2.      Aspek Sosial-Budaya : sebagian besar pelaku berpendidikan rendah dan migran (pendatang) dengan jumlah anggota rumah tangga yang besar. Mereka juga bertempat tinggal di pemukiman kumuh.
3.      Aspek Lingkungan : kurang memperhatikan kebersihan dan berlokasi di tempat yang padat lalu lintas.
Kehidupan PKL sangat rentan, mereka tidak bisa mengambil resiko untuk tidak berdagang dalam waktu lama karena penghasilan yang diperoleh sangat bergantung pada hasil dagangan harian. Artinya faktor kesehatan mereka dapat mengakibatkan mereka kehilangan penghasilan. Besarnya resiko tersebut mendorong PKL untuk cenderung hidup hemat dan harus memanfaatkan waktu luang untuk kegiatan produktif. Mereka tidak boleh mengambil resiko dengan hidup royal dan santai. Khususnya PKL pendatang, penghasilan yang diperoleh harus dihemat agar bisa dipergunakan untuk membiayai sewa/kontrakan di kota, membiayai kebutuhan hidup keluarga di desa, membayar pinjaman/utang, dan juga untuk ditabung atau keperluan lainnya.

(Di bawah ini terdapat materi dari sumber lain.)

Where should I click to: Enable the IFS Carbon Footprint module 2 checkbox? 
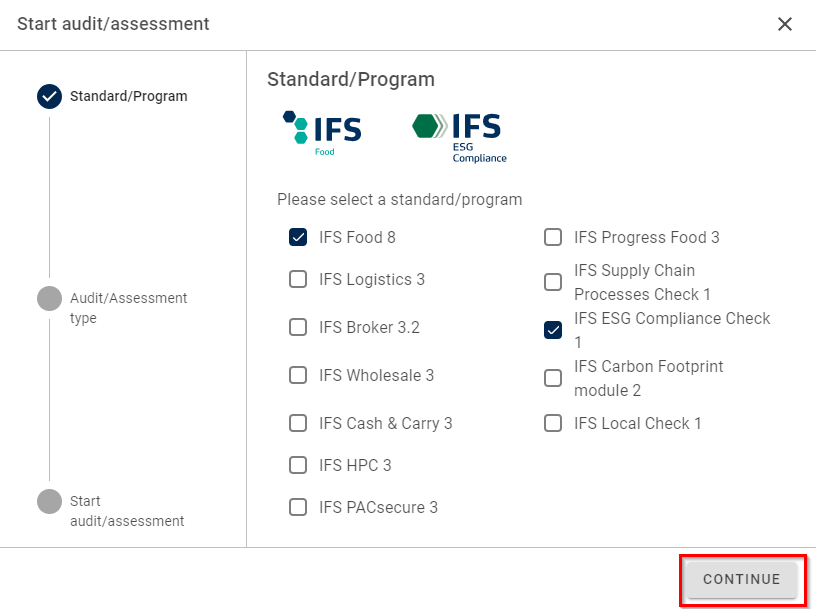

Jenis produk PKL sangat beragam dan disesuaikan dengan kemampuan modal pedagang, seperti makanan dan minuman, rokok, ikan hias, bunga, buahbuahan, kelontong, tambal ban, sembako, lukisan dsb. Umumnya barang dagangan dijual dengan harga lebih murah dibandingkan dengan toko-toko besar atau pusat perbelanjaan. Produk yang dijual bisa berasal dari olahan sendiri, home industri ataupun buatan pabrik/industri besar. Artinya ada keterkaitan antara PKL selaku pedagang informal dengan perusahaan besar yang berstatus formal,seperti perusahaan rokok, coca cola,aqua dan teh botol. PKL menjadi ujung tombak penjualan produk-produk pabrikan ini, meskipun mereka para PKL bukan merupakan bagian dari perusahaan tersebut.[6]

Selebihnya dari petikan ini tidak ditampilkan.